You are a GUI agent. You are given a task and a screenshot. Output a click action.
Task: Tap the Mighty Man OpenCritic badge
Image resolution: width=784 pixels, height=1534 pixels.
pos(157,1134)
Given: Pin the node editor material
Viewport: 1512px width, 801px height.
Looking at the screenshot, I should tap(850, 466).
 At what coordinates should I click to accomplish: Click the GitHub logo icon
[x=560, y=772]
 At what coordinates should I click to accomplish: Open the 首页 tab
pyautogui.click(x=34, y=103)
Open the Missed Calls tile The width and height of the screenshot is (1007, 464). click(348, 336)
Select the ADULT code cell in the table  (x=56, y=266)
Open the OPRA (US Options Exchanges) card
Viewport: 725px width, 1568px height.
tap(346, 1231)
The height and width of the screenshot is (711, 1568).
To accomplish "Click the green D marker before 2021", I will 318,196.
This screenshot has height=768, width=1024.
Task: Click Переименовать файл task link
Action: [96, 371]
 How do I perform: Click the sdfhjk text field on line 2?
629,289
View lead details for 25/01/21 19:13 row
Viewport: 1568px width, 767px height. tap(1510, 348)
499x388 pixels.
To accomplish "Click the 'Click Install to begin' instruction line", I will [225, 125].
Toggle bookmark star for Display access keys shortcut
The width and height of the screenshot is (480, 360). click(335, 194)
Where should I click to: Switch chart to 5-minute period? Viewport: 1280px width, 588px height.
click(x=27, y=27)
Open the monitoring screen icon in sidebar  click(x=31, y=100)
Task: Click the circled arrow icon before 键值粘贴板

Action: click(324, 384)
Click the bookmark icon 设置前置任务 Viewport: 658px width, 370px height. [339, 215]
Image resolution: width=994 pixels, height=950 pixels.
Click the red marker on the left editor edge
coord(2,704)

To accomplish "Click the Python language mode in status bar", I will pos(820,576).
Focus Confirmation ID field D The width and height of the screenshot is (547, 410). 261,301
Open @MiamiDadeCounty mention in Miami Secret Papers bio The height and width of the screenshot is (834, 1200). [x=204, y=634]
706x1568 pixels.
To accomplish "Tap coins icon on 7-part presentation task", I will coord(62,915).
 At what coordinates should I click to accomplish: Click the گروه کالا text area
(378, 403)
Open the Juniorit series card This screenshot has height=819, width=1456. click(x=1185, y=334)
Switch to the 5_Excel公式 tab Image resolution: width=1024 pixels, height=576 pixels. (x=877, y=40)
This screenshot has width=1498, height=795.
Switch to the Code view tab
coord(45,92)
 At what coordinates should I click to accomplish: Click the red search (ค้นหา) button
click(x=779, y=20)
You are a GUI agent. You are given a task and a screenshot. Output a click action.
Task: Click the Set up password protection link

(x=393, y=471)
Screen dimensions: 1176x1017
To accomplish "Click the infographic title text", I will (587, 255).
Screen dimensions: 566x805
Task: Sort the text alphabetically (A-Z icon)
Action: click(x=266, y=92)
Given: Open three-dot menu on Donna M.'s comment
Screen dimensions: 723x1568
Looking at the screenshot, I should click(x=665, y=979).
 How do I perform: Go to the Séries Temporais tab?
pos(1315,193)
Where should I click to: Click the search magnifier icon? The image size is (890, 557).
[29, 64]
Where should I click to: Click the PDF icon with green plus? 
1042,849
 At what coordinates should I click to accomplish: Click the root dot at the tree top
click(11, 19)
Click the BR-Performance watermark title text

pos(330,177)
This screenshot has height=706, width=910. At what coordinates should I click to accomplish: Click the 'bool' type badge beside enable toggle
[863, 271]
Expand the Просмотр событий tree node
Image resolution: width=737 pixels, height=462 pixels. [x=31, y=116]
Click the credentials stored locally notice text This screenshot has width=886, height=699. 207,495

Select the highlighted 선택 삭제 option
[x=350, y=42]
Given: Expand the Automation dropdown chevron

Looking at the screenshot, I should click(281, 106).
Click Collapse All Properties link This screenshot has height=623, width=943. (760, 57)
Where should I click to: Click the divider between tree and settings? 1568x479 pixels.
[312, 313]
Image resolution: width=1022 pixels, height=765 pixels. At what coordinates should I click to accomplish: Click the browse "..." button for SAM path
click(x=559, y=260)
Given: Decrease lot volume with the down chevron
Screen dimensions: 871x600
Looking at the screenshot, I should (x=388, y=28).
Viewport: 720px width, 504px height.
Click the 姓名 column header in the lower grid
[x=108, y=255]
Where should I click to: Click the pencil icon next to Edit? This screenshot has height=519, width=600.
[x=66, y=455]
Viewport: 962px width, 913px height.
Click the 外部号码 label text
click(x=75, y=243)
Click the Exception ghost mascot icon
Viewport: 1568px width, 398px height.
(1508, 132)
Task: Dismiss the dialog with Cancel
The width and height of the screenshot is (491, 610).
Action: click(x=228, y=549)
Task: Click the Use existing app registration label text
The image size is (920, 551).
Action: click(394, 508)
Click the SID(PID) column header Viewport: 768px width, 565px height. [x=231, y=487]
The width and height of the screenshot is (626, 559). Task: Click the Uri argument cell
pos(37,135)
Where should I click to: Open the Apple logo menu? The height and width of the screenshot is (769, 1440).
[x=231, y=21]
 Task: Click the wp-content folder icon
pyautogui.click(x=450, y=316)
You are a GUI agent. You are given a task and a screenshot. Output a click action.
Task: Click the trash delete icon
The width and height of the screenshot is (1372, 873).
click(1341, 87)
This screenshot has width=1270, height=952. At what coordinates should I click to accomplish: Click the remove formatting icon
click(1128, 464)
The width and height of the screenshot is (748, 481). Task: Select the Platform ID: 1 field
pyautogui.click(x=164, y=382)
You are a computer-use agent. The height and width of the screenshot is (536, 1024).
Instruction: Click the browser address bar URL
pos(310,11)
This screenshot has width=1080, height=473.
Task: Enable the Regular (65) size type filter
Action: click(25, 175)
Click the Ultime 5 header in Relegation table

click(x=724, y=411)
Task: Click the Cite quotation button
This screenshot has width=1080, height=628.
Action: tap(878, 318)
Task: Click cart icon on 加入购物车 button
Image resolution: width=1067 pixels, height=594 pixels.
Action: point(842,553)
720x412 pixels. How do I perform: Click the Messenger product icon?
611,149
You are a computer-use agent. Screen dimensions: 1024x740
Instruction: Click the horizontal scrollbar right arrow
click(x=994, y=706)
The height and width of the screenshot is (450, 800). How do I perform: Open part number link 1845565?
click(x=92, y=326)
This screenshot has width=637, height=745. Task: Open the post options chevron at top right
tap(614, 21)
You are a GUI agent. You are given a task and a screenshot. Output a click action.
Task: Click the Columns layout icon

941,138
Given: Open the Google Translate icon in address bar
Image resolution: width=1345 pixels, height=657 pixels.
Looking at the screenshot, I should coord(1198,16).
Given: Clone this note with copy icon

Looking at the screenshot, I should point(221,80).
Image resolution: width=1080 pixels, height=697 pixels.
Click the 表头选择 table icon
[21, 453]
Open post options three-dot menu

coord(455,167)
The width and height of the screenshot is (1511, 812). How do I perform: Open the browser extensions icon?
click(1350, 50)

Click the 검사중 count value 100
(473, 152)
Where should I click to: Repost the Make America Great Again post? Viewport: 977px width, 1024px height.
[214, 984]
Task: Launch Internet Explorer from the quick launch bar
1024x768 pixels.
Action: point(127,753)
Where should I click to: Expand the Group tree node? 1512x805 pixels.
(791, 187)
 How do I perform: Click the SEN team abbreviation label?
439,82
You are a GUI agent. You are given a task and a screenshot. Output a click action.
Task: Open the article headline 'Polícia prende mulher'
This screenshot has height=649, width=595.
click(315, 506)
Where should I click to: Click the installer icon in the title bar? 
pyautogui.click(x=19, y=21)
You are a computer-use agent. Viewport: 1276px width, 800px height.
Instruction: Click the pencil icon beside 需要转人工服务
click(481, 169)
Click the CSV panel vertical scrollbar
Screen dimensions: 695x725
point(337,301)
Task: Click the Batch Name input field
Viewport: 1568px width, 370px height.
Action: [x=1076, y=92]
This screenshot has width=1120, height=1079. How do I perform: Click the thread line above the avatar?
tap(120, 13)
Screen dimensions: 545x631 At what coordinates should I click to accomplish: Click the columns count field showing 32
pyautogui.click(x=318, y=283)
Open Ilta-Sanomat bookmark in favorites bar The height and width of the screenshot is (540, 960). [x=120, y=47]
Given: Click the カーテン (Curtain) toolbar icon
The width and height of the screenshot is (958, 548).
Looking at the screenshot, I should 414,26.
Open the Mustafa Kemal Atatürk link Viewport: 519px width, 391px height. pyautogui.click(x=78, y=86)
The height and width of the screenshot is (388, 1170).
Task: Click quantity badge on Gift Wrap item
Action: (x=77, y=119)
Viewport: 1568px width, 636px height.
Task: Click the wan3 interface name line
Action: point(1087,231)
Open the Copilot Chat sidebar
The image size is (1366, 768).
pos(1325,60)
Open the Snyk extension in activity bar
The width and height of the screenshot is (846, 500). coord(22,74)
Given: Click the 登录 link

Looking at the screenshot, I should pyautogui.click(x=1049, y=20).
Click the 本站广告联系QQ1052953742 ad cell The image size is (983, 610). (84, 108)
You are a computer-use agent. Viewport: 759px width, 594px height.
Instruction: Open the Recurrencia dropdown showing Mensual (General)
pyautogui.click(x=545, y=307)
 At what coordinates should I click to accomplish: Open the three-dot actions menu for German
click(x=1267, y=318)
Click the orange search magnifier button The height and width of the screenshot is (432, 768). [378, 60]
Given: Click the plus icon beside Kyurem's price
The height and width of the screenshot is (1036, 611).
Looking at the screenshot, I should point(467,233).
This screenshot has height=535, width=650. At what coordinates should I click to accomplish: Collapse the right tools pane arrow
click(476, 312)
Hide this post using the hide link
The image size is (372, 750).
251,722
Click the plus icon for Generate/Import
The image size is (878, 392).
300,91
=====
* _WHAT TO DO_:
The answer must consist of every line from the listing above that includes the word "sidebar".

* _ANSWER SECTION_:
Open the monitoring screen icon in sidebar  click(x=31, y=100)
Open the Copilot Chat sidebar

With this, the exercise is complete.